__What the task asks__: Would you give back exactly the lines from the line with "The width and" through the end of the entries below, both included, but none of the pictures?

__The data__:
Start of Block
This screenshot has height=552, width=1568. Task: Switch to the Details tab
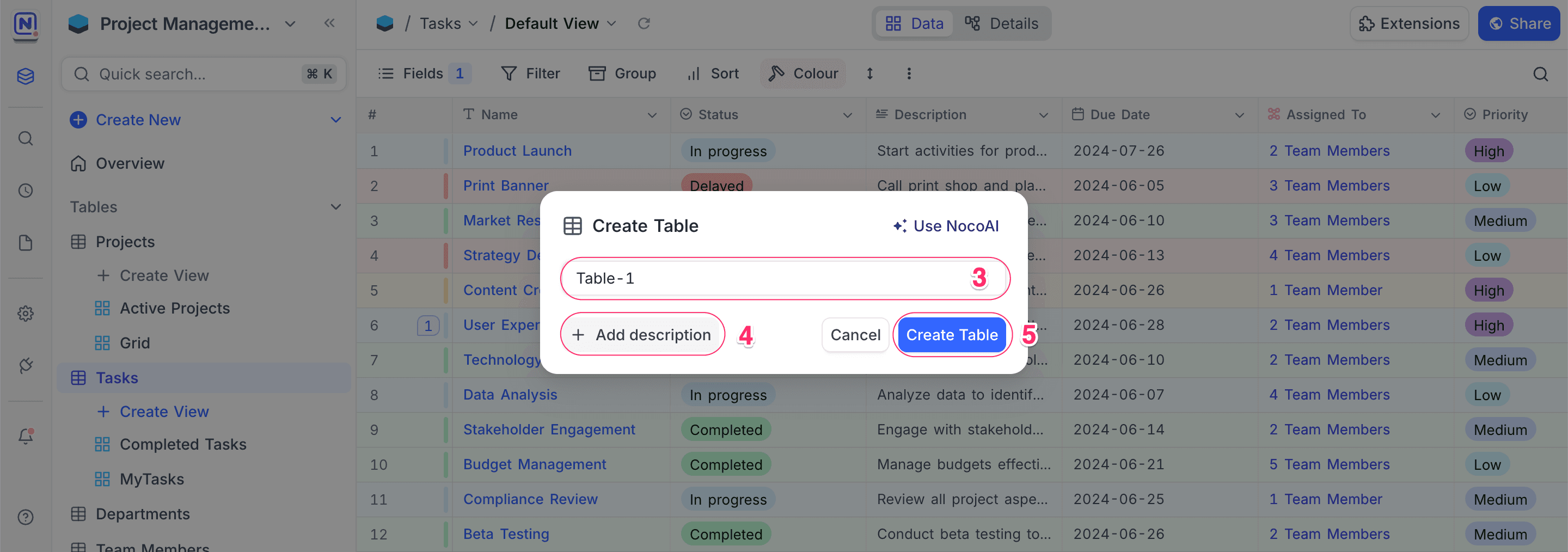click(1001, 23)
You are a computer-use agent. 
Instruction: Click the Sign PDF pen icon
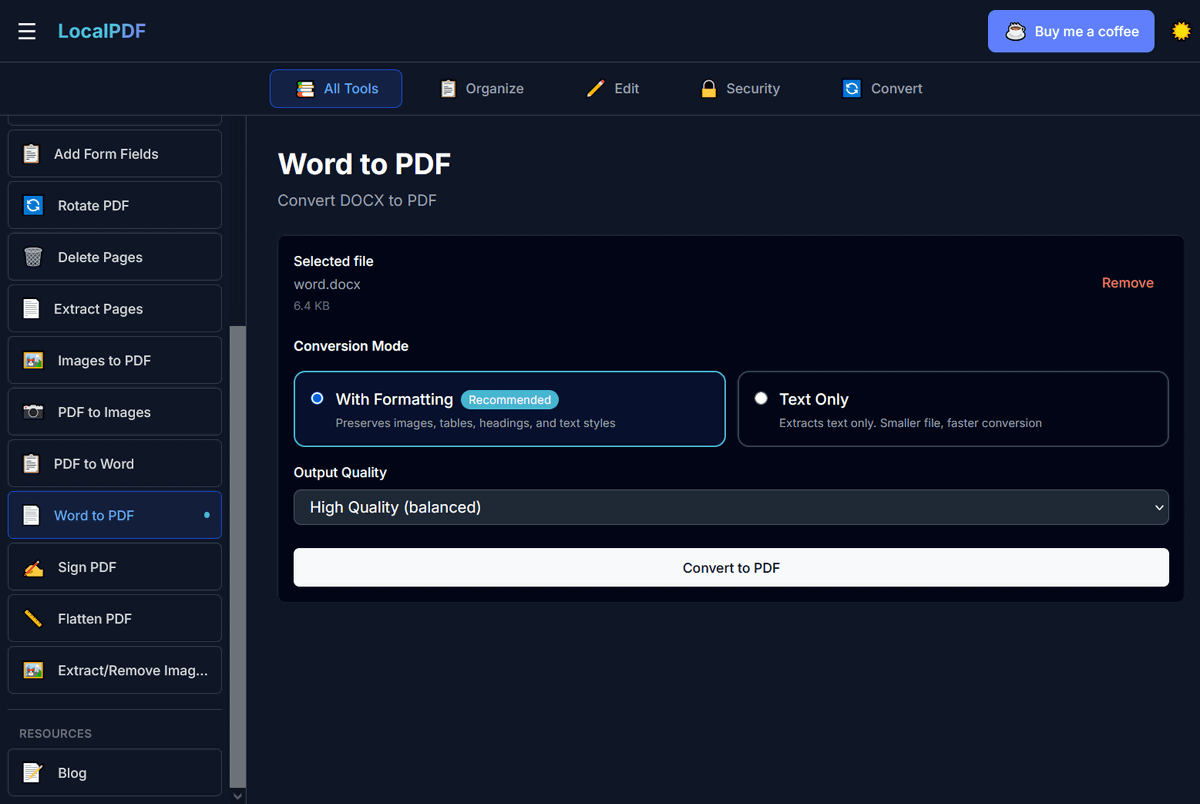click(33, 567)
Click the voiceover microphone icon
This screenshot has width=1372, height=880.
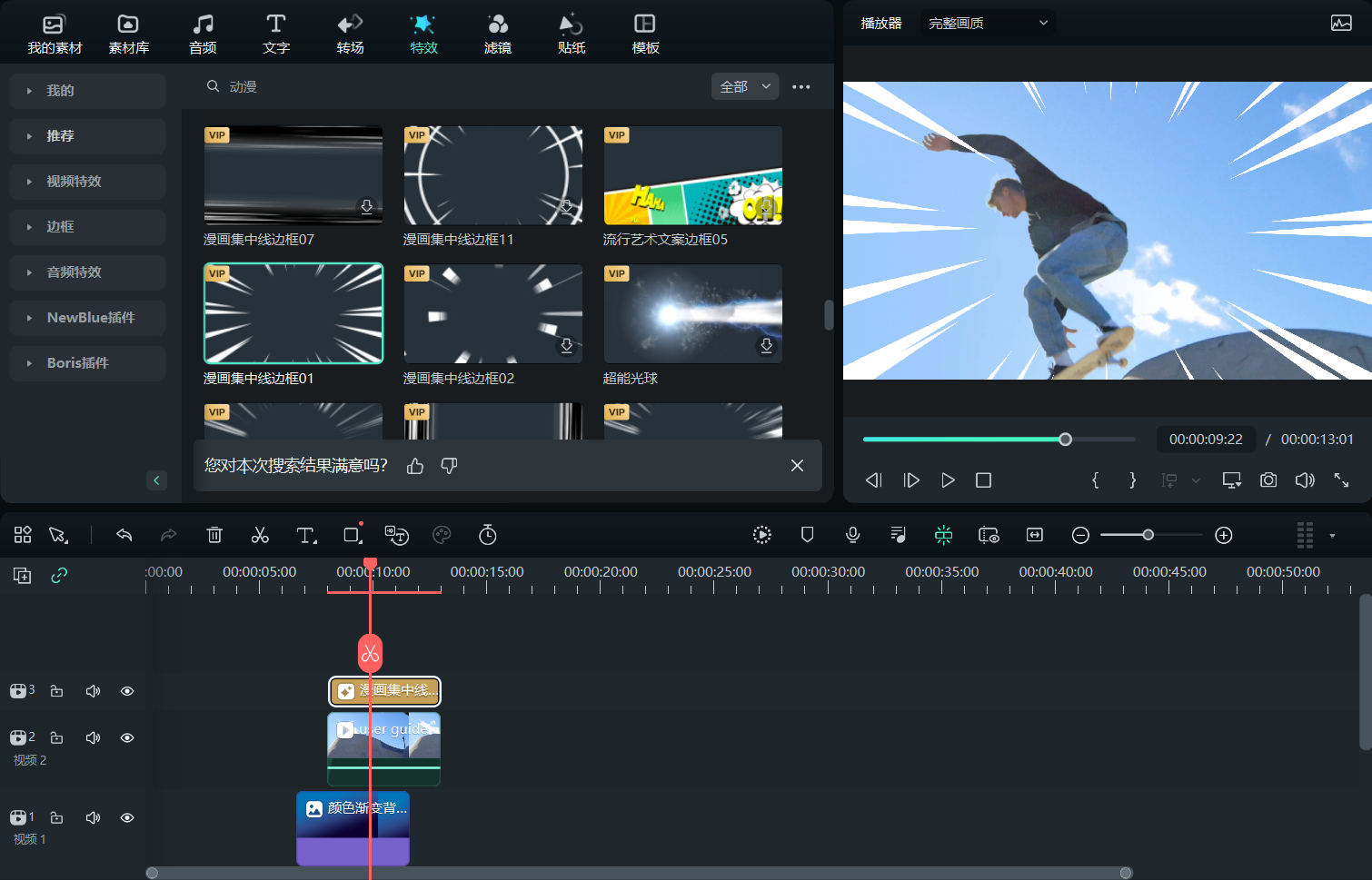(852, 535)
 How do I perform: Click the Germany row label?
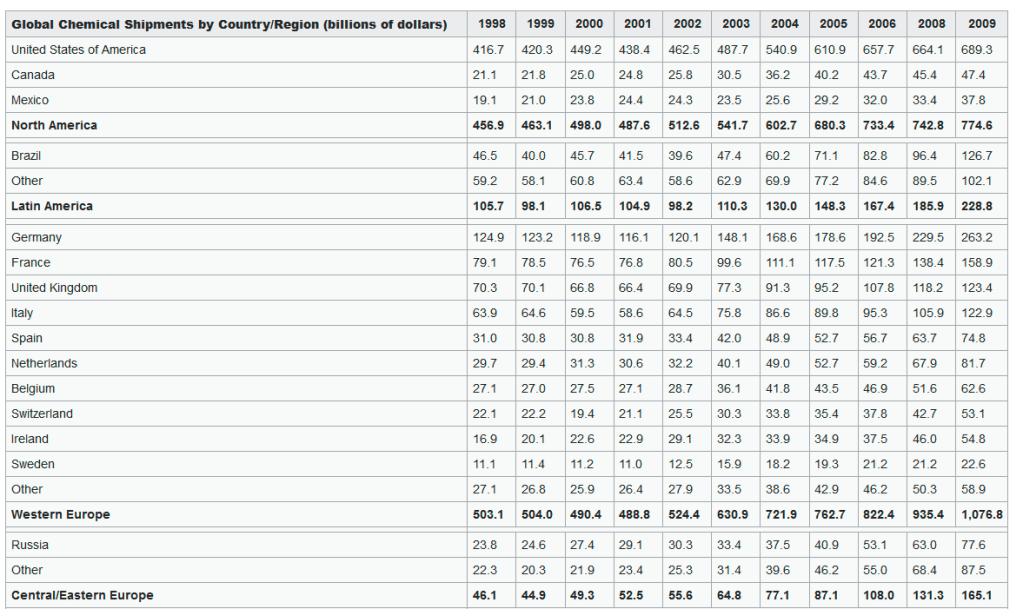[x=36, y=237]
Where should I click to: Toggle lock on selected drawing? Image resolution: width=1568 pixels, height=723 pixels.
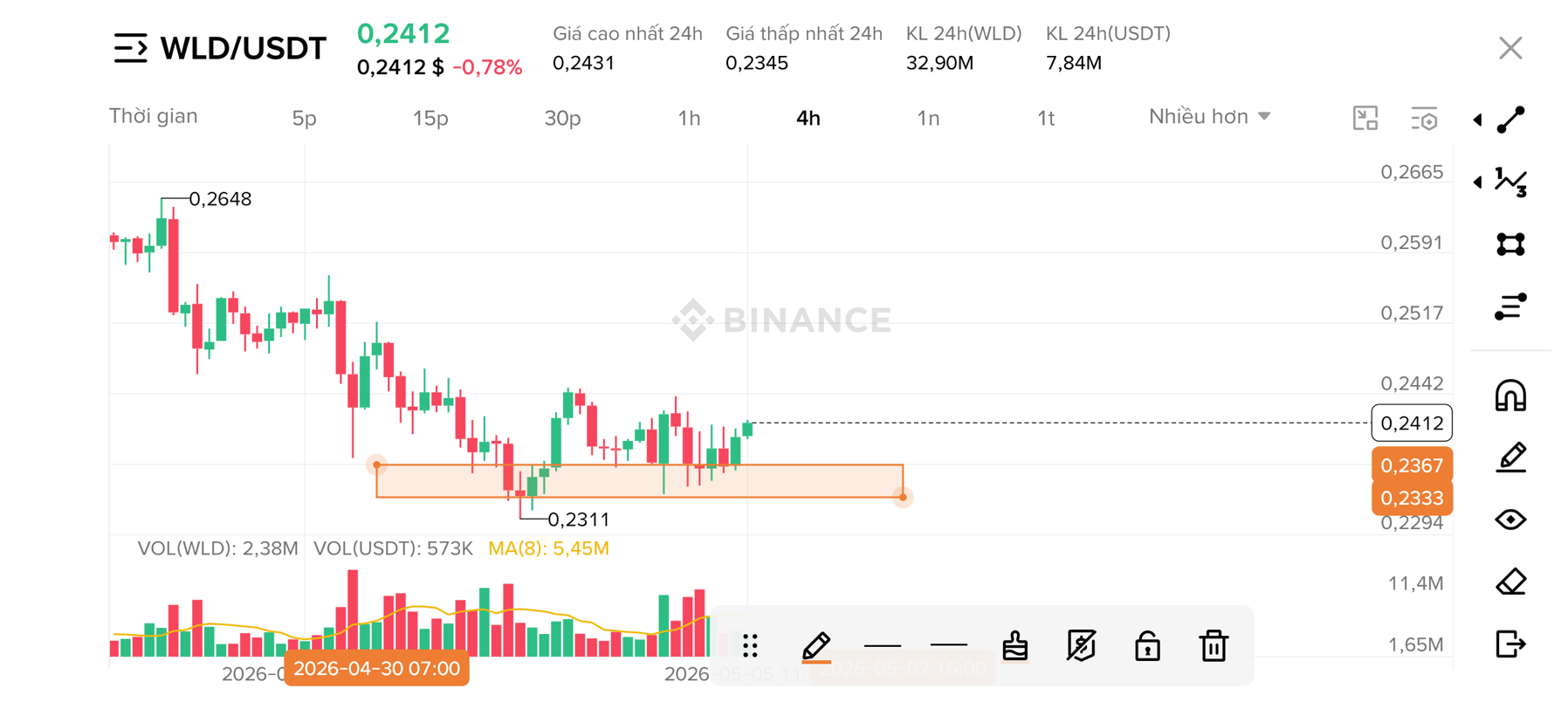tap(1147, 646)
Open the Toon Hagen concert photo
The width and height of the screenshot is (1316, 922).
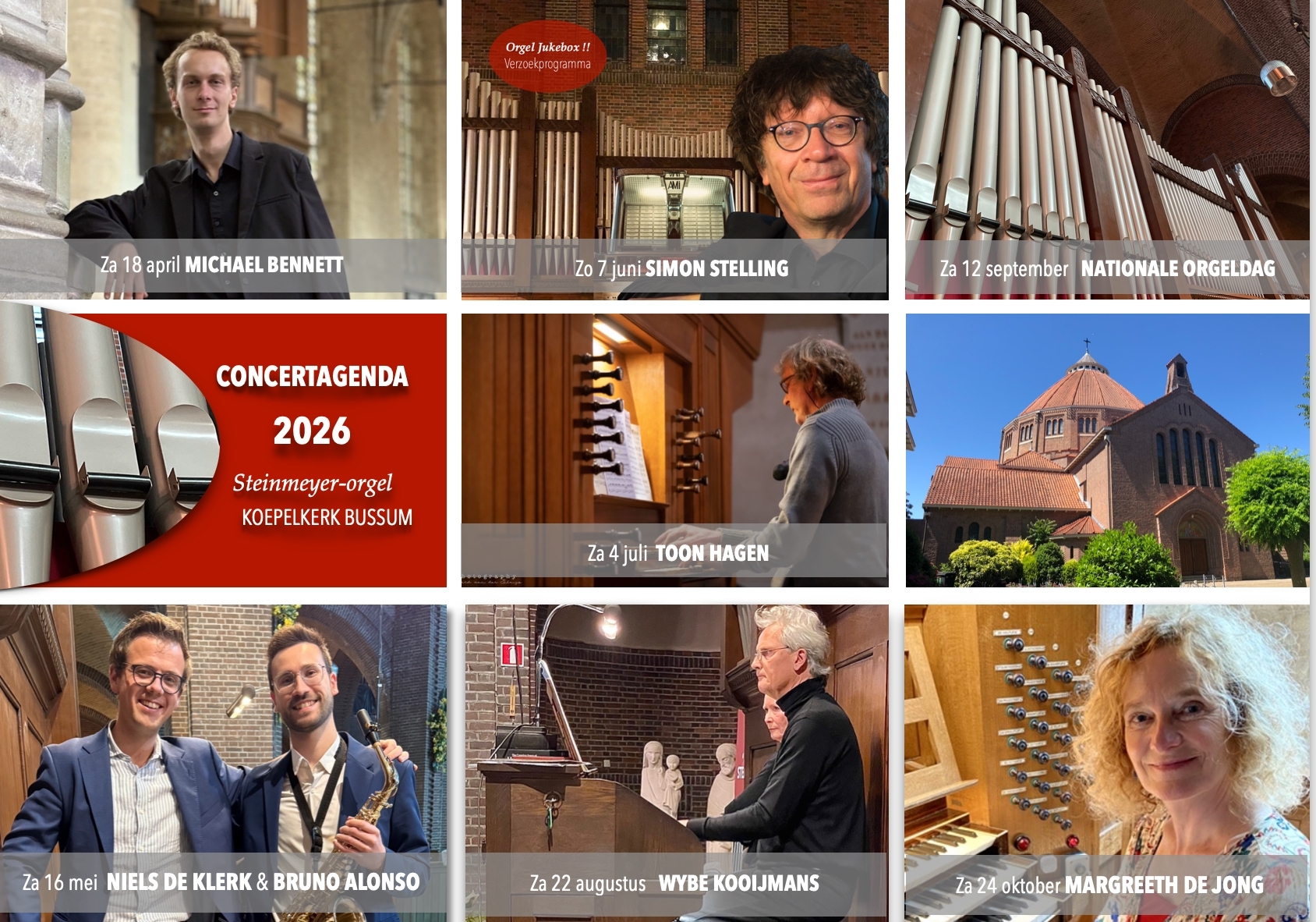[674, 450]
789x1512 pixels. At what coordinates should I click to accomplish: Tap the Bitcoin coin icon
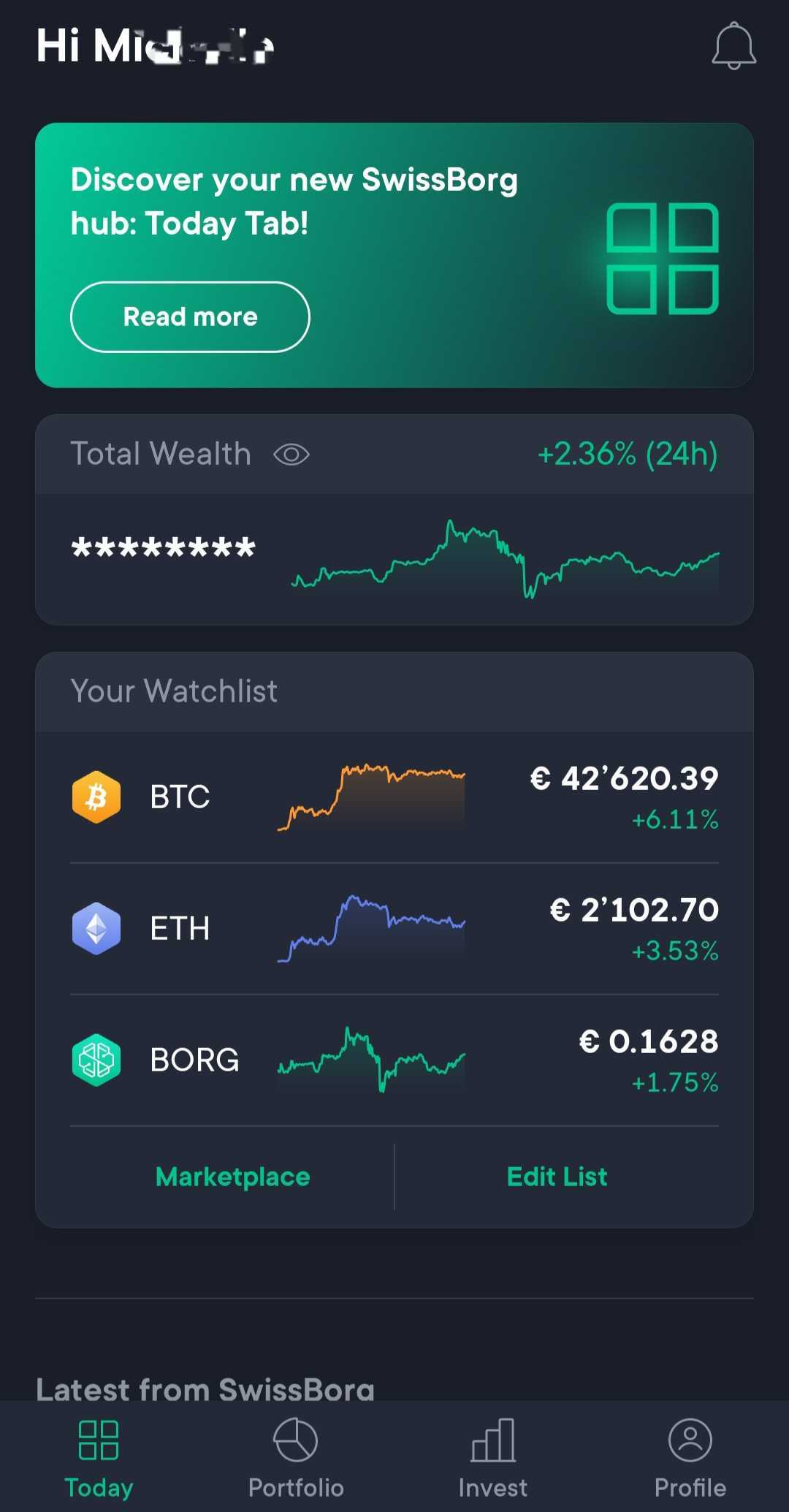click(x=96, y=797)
End of Block
__Solution__:
The width and height of the screenshot is (1316, 922).
[674, 450]
789x1512 pixels. At what coordinates should I click to accomplish: Tap the Bitcoin coin icon
click(x=96, y=797)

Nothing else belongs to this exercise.